I have a dataset of molecules, their activities and physicochemical descriptors. Each row corresponds to a molecule and each column to a descriptor. There are 80 molecules with 10 descriptors. Some descriptor values are positive and negative and the scales vary strongly. There are also some outliers.

Preprocessing step:

I normalized this dataset with sklearn's Normalizer, with the defaults, by using

norm = Normalizer()
descriptors_norm = pd.DataFrame(norm.fit_transform(new_df), columns=new_df.columns)

Analysis:

I calculated a correlation matrix and saw some interesting relationships between descriptors and activities.

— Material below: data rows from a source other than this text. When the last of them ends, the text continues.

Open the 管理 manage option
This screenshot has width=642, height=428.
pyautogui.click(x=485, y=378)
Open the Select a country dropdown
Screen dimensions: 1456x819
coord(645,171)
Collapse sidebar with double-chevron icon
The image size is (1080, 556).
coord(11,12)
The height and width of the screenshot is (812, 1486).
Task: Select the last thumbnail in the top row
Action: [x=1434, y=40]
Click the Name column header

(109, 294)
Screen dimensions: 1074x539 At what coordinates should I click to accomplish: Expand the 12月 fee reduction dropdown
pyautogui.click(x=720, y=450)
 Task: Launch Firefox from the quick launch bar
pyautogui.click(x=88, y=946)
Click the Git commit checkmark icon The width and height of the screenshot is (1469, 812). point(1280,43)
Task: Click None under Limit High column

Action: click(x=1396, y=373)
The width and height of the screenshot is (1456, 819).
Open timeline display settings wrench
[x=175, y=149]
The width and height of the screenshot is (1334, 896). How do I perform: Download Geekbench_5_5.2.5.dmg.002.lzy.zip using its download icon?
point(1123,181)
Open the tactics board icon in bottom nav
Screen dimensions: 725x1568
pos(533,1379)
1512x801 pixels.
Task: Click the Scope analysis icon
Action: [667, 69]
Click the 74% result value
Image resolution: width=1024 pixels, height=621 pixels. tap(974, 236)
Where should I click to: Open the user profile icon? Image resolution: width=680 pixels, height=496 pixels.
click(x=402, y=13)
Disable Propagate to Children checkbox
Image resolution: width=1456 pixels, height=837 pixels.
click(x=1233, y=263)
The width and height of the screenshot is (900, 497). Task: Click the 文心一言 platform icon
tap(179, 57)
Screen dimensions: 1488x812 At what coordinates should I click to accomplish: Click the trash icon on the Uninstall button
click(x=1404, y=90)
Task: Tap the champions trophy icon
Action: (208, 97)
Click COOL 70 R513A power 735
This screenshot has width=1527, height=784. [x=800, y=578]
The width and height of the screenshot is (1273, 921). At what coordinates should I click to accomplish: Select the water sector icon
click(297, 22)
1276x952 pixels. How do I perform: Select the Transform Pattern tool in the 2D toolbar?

corr_matrix = descriptors_norm.corr()
ax = sns.heatmap(corr_matrix, cmap = "Spectral");

The problem:

If I plot the original unnormalized values against each other, I can't see any correlation in some cases. They only appear for the normalized values.
I found that the most dominant correlations were still there (e.g. between molecular weight and the number of valence electrons), but new, interesting ones between activities and physicochemical descriptors popped up.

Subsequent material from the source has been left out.